**TASK PROMPT:** Print the data in full, exactly as it reads.

[Source data]
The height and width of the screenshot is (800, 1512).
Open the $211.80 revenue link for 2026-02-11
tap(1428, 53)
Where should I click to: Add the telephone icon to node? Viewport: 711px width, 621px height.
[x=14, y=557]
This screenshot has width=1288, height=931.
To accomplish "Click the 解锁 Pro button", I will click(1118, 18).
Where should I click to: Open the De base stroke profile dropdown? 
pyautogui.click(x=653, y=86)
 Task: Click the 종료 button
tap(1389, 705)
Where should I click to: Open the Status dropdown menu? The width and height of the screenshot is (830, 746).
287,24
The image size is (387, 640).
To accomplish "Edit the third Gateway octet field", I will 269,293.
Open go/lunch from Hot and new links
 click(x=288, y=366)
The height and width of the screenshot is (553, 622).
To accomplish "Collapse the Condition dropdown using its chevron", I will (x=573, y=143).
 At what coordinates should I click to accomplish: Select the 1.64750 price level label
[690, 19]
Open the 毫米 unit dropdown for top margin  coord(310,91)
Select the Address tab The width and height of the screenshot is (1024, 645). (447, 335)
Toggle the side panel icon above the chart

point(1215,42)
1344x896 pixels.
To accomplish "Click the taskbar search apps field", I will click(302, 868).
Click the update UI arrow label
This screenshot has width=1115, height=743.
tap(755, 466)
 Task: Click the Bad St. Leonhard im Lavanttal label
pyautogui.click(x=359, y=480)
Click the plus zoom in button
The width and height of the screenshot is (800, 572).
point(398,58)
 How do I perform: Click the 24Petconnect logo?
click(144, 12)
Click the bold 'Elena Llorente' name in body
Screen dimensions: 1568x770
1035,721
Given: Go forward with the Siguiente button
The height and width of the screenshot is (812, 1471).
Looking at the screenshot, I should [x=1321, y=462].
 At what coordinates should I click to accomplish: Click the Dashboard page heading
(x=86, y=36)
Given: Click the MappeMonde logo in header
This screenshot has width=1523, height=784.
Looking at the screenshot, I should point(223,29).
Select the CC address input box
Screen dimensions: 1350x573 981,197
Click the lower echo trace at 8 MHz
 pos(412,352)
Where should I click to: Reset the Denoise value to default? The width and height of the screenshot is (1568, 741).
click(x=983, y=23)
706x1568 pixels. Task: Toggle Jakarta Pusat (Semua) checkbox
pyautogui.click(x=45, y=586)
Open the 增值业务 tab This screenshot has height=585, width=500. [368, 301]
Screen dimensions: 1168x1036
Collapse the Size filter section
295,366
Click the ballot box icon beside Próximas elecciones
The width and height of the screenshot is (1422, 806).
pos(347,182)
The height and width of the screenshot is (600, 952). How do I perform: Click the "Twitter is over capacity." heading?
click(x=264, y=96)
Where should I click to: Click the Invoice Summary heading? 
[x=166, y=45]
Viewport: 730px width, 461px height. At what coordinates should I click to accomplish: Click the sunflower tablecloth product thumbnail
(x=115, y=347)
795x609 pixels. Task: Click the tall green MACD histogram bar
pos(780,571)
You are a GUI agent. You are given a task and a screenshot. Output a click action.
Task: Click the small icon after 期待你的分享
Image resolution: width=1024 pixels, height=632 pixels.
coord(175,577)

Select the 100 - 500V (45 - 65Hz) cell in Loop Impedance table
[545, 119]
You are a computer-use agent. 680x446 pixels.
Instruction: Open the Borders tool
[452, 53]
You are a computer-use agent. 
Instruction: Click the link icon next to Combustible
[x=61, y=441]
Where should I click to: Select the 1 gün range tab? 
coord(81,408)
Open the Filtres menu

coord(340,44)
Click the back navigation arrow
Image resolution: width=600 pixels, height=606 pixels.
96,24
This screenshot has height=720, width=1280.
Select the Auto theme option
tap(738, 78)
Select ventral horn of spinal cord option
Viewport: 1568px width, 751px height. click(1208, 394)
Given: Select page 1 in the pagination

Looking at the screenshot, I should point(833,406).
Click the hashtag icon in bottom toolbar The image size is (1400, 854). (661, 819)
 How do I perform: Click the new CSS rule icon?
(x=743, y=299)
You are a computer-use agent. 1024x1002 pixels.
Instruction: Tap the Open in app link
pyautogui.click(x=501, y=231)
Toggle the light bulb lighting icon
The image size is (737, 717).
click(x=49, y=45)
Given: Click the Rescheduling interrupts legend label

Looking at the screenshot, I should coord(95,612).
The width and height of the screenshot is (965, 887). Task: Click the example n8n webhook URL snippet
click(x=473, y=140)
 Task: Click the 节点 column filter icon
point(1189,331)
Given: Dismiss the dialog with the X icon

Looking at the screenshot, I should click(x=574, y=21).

**SOLUTION:**
The height and width of the screenshot is (800, 1512).
Open the $211.80 revenue link for 2026-02-11
tap(1428, 53)
Where should I click to: Add the telephone icon to node? Viewport: 711px width, 621px height.
[x=14, y=557]
This screenshot has width=1288, height=931.
To accomplish "Click the 解锁 Pro button", I will click(1118, 18).
Where should I click to: Open the De base stroke profile dropdown? 
pyautogui.click(x=653, y=86)
 Task: Click the 종료 button
tap(1389, 705)
Where should I click to: Open the Status dropdown menu? The width and height of the screenshot is (830, 746).
287,24
The image size is (387, 640).
To accomplish "Edit the third Gateway octet field", I will 269,293.
Open go/lunch from Hot and new links
 click(x=288, y=366)
The height and width of the screenshot is (553, 622).
To accomplish "Collapse the Condition dropdown using its chevron", I will (x=573, y=143).
 At what coordinates should I click to accomplish: Select the 1.64750 price level label
[690, 19]
Open the 毫米 unit dropdown for top margin  coord(310,91)
Select the Address tab The width and height of the screenshot is (1024, 645). (447, 335)
Toggle the side panel icon above the chart

point(1215,42)
1344x896 pixels.
To accomplish "Click the taskbar search apps field", I will click(302, 868).
Click the update UI arrow label
This screenshot has width=1115, height=743.
tap(755, 466)
 Task: Click the Bad St. Leonhard im Lavanttal label
pyautogui.click(x=359, y=480)
Click the plus zoom in button
The width and height of the screenshot is (800, 572).
point(398,58)
 How do I perform: Click the 24Petconnect logo?
click(144, 12)
Click the bold 'Elena Llorente' name in body
Screen dimensions: 1568x770
1035,721
Given: Go forward with the Siguiente button
The height and width of the screenshot is (812, 1471).
Looking at the screenshot, I should [x=1321, y=462].
 At what coordinates should I click to accomplish: Click the Dashboard page heading
(x=86, y=36)
Given: Click the MappeMonde logo in header
This screenshot has width=1523, height=784.
Looking at the screenshot, I should point(223,29).
Select the CC address input box
Screen dimensions: 1350x573 981,197
Click the lower echo trace at 8 MHz
 pos(412,352)
Where should I click to: Reset the Denoise value to default? The width and height of the screenshot is (1568, 741).
click(x=983, y=23)
706x1568 pixels. Task: Toggle Jakarta Pusat (Semua) checkbox
pyautogui.click(x=45, y=586)
Open the 增值业务 tab This screenshot has height=585, width=500. [368, 301]
Screen dimensions: 1168x1036
Collapse the Size filter section
295,366
Click the ballot box icon beside Próximas elecciones
The width and height of the screenshot is (1422, 806).
pos(347,182)
The height and width of the screenshot is (600, 952). How do I perform: Click the "Twitter is over capacity." heading?
click(x=264, y=96)
Where should I click to: Click the Invoice Summary heading? 
[x=166, y=45]
Viewport: 730px width, 461px height. At what coordinates should I click to accomplish: Click the sunflower tablecloth product thumbnail
(x=115, y=347)
795x609 pixels. Task: Click the tall green MACD histogram bar
pos(780,571)
You are a GUI agent. You are given a task and a screenshot. Output a click action.
Task: Click the small icon after 期待你的分享
Image resolution: width=1024 pixels, height=632 pixels.
coord(175,577)

Select the 100 - 500V (45 - 65Hz) cell in Loop Impedance table
[545, 119]
You are a computer-use agent. 680x446 pixels.
Instruction: Open the Borders tool
[452, 53]
You are a computer-use agent. 
Instruction: Click the link icon next to Combustible
[x=61, y=441]
Where should I click to: Select the 1 gün range tab? 
coord(81,408)
Open the Filtres menu

coord(340,44)
Click the back navigation arrow
Image resolution: width=600 pixels, height=606 pixels.
96,24
This screenshot has height=720, width=1280.
Select the Auto theme option
tap(738, 78)
Select ventral horn of spinal cord option
Viewport: 1568px width, 751px height. click(1208, 394)
Given: Select page 1 in the pagination

Looking at the screenshot, I should point(833,406).
Click the hashtag icon in bottom toolbar The image size is (1400, 854). (661, 819)
 How do I perform: Click the new CSS rule icon?
(x=743, y=299)
You are a computer-use agent. 1024x1002 pixels.
Instruction: Tap the Open in app link
pyautogui.click(x=501, y=231)
Toggle the light bulb lighting icon
The image size is (737, 717).
click(x=49, y=45)
Given: Click the Rescheduling interrupts legend label

Looking at the screenshot, I should coord(95,612).
The width and height of the screenshot is (965, 887). Task: Click the example n8n webhook URL snippet
click(x=473, y=140)
 Task: Click the 节点 column filter icon
point(1189,331)
Given: Dismiss the dialog with the X icon

Looking at the screenshot, I should click(x=574, y=21).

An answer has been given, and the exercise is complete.